Pallor mortis (from Latin pallor 'paleness' and mortis 'of death') is the first stage of death and is when the skin turns pale. It is most apparent in individuals with fair skin. An opto-electronical colour measurement device is used to measure pallor mortis on bodies.

==Timing and applicability==
Pallor mortis occurs almost immediately, generally within 15–25 minutes, after death. Paleness develops so rapidly after death that it has little to no use in determining the time of death, aside from saying that it either happened less than 30 minutes ago or more, which could help if the body were found very soon after death.

==Cause==
Pallor mortis results from the collapse of capillary circulation throughout the body.
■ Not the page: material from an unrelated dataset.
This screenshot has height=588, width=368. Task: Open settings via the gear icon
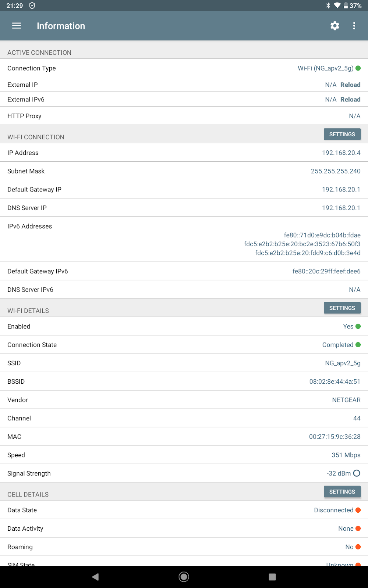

Gravity then causes the blood to sink down into the lower parts of the body, creating livor mortis.

==Similar paleness in living persons==
A living person can look deathly pale, with such paleness often likened to death in figurative speech and in fiction. This can happen when blood escapes from the surface of the skin, in a matter of deep shock. Also heart failure (insufficientia cordis) can make the face appear pale; the person then might have blue lips. Skin can also become pale as a result of vasoconstriction as part of the body's homeostatic systems in cold conditions, or if the skin is deficient in vitamin D, as seen in people who spend most of the time indoors, away from sunlight.